Coinbaseは、水曜日にAIアシスタントであるChatGPTやClaudeなどがユーザーのCoinbaseアカウントと接続し、暗号資産の取引やデータアクセス、自律的な決済・購入を行える新プラットフォーム「Coinbase for Agents」を発表しました。
この新サービスは、人工知能エージェントがユーザーに代わって金融取引を実行可能にするもので、暗号資産の取引のみならず市場データの取得やオンラインサービスへの支払いまで対応し、将来的には購入機能も予定されています。ユーザーは支出やリスクの上限を設定し、その範囲内でエージェントにタスクを認可できます。
Coinbaseは本製品が自然言語による指示を用いた高度な取引ツールであると説明し、現在は現物暗号資産やデリバティブ市場の取引に対応しています。加えて将来的には株式および予測市場のサポートも計画されています。

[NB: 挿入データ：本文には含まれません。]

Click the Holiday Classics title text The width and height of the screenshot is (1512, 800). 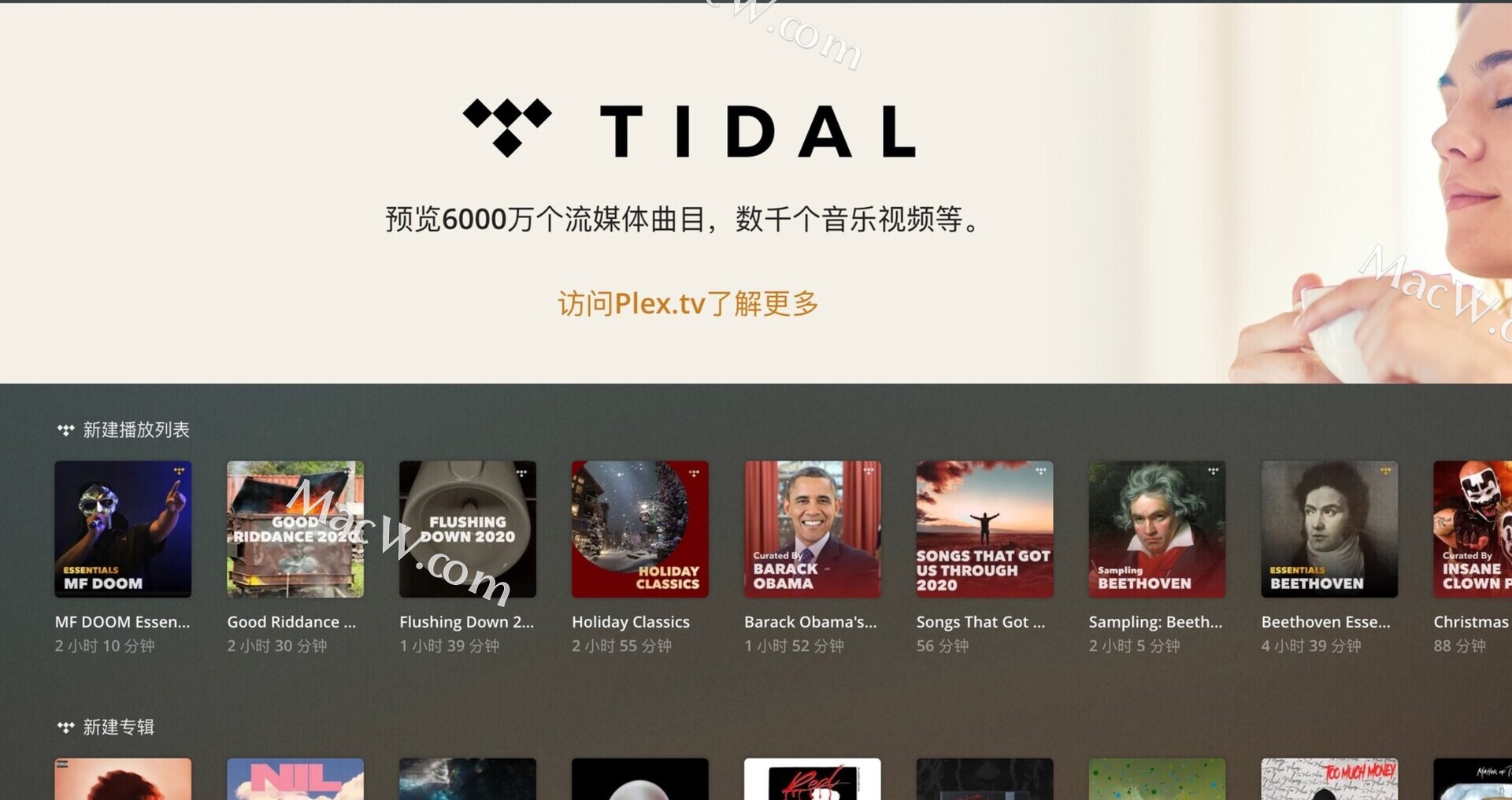(631, 622)
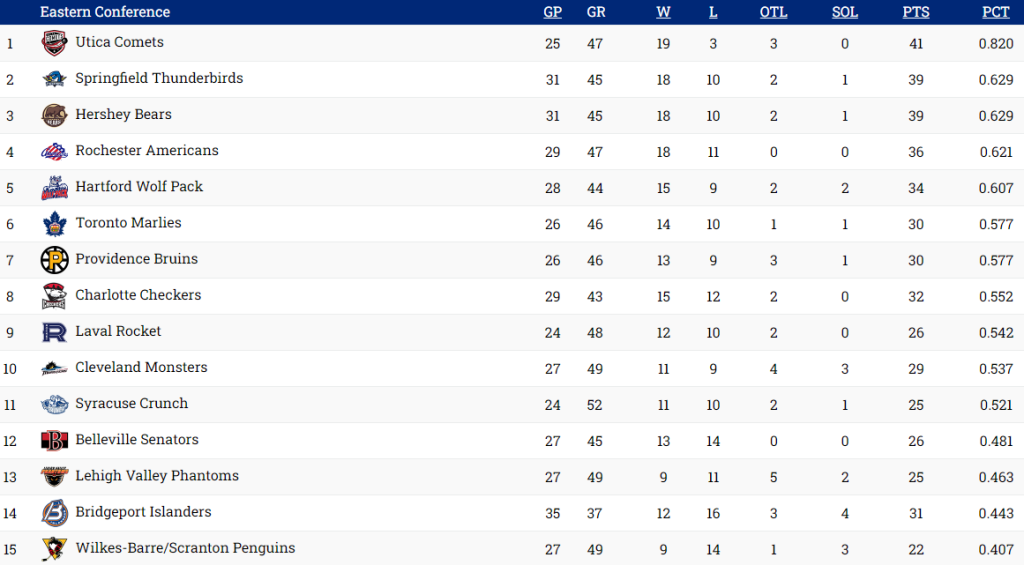Open Cleveland Monsters team page
Viewport: 1024px width, 565px height.
(141, 367)
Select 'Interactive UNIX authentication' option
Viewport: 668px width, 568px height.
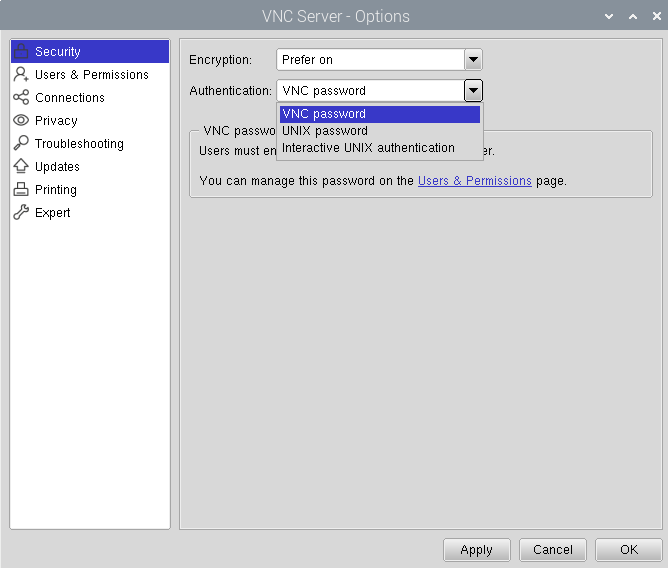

さらに同社は独自に開発した機械間決済のオープンプロトコル「x402」を統合し、これによりエージェントはプレミアムリサーチやデータAPI、計算リソースなどのサービスに対してサブスクリプションや手動決済なしで少額支払いが行えるようになりました。
Coinbaseはこの取り組みを「エージェント型コマース」という未来の第一歩と位置付けており、2030年までに自主的なエージェントが電子商取引全体の最大20%を占める見通しを示しています。
セキュリティ面では、エージェントを隔離されたポートフォリオで運用可能とし、近く支出上限や取引制限、アクセス制御などのカスタマイズ機能も導入予定です。
今回のCoinbaseによるAIエージェントを用いた取引代行サービス開始は、先月同様の製品を発表したRobinhood(HOOD)に続く動きとなっています。